The bill would require a greater number of adults receiving SNAP benefits to work at least 20 hours per week or enroll in training. The stricter requirement would therefore reduce food stamp enrollment ― which has already been on a steady decline ― by an additional 1.2 million over 10 years, according to the Congressional Budget Office.

Speaker of the House Paul Ryan (R-Wis.) holds his weekly press conference in the Capitol on May 17.
Speaker of the House Paul Ryan (R-Wis.) holds his weekly press conference in the Capitol on May 17.
Bill Clark via Getty Images

Echoing businesses in their districts, Ryan and other Republicans said denying benefits to some adults would make it easier for companies to hire ― which is another way of saying the bill would help keep wages down.

There’s no way to reduce welfare enrollment without being “harsh,” Rep. Glenn Grothman (R-Wis.) said during a committee session on Wednesday. Grothman supported even harsher SNAP reforms and added that some welfare recipients provide “a bad role model for their children.”

Rep. Alcee Hastings (D-Fla.) responded, “Some of the best mothers in the world are poor mothers and some of the worst mothers in the world are rich mothers.”

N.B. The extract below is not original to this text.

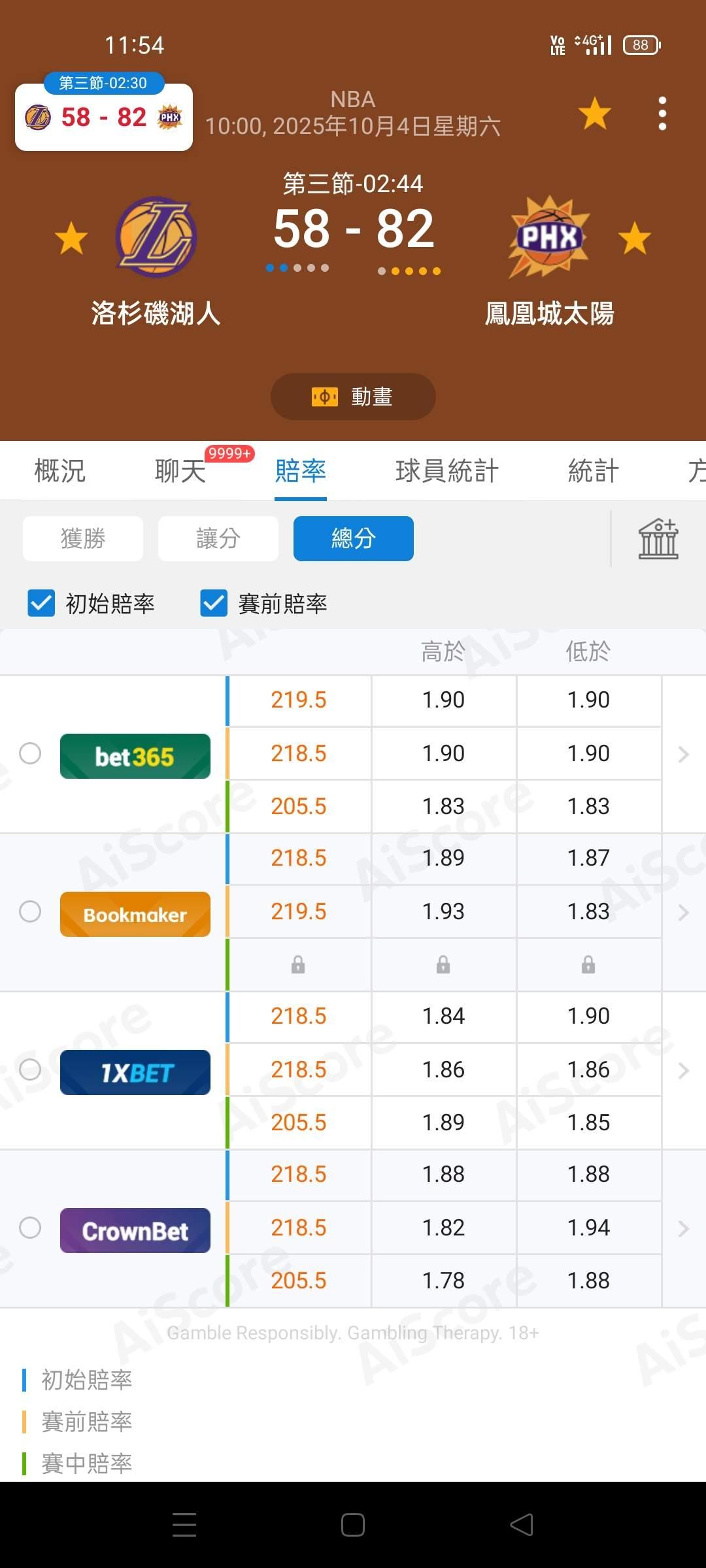Tap the floating mini score widget

104,118
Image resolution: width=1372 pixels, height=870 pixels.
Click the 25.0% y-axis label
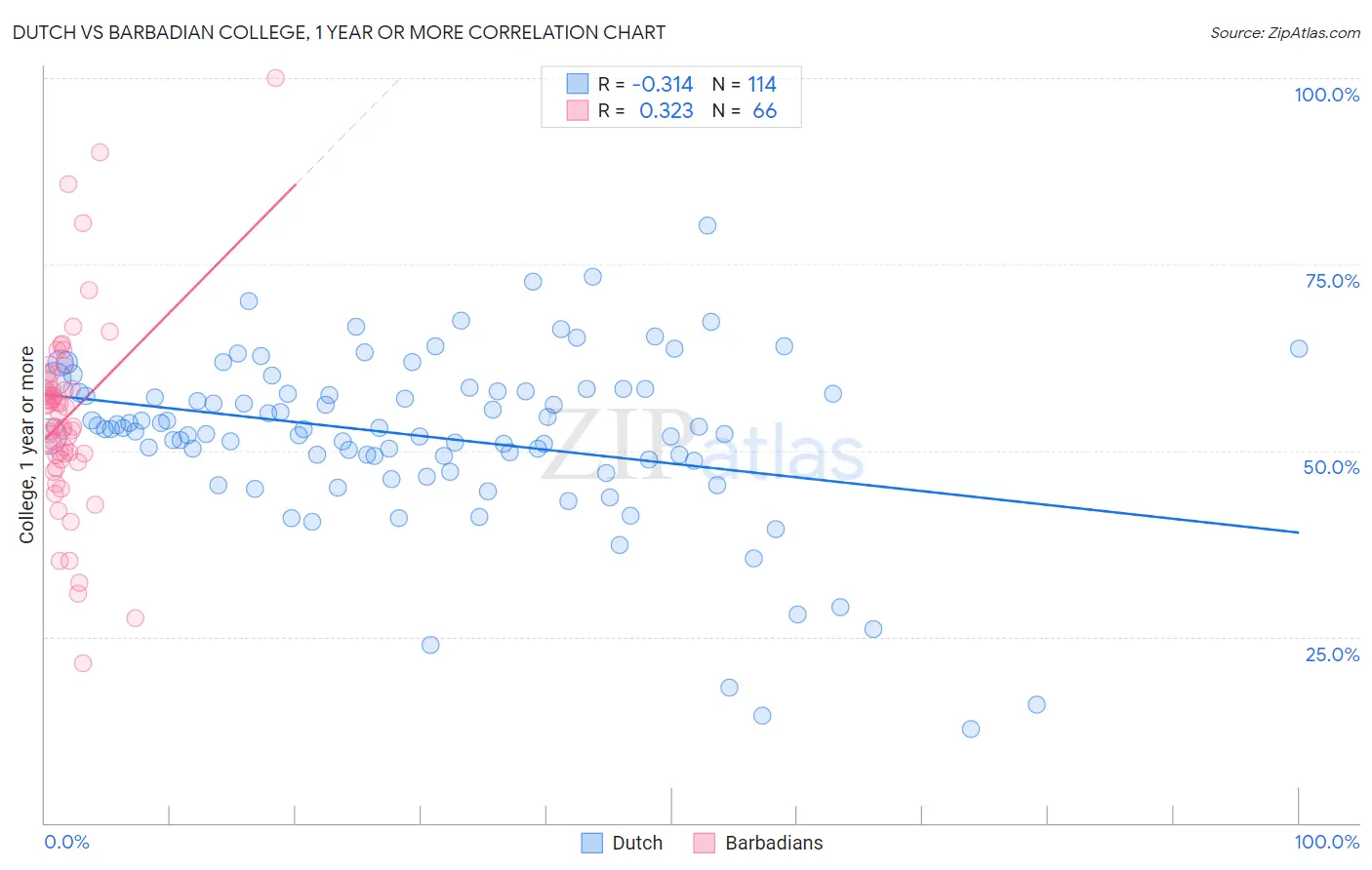point(1332,654)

The bill directly targets poor parents. Under current law, adults 18-49 who don’t have minor children are subject to the work requirement, which is waived in many areas due to above-average unemployment. The legislation would make the waivers more difficult for states to obtain, and would broaden the requirement to people in their 50s and parents of minor children older than 6. The bill would also create a new training program in which SNAP recipients could enroll for a limited time in order to meet the requirement.

While the bill makes it more difficult for some people to obtain SNAP benefits, certain farmers and their relatives would become newly eligible for farm subsidies that can add up to $125,000 annually per person. One provision would exempt certain types of farm businesses from an income limit that disallows married households from obtaining subsidies if their annual income exceeds $1.8 million.

Republicans also defeated a bipartisan amendment that would have reformed the sugar program, which benefits sugar producers by guaranteeing a minimum price for the commodity. Sugar welfare is the most reviled agribusiness giveaway in the farm bill. Unlike other farm programs, it has well-financed opposition from food makers that use sugar as an ingredient.

But even this small effort to rein in farm subsidies was easily defeated on the House floor Thursday. Rep. Ted Yoho (R-Fla.) said the amendment would only “line the pockets of these multinational soda pop makers and candy makers.”

Nothing in the bill can become law unless it can also pass the Senate, where agriculture committee Chairman Pat Roberts (R-Kan.) has already said he won’t support anything that can’t win acceptance from at least some of his Democratic colleagues.

In the end, all the haggling over a new five-year reauthorization might be irrelevant and lawmakers from both chambers could just agree to a one-year extension of current policies.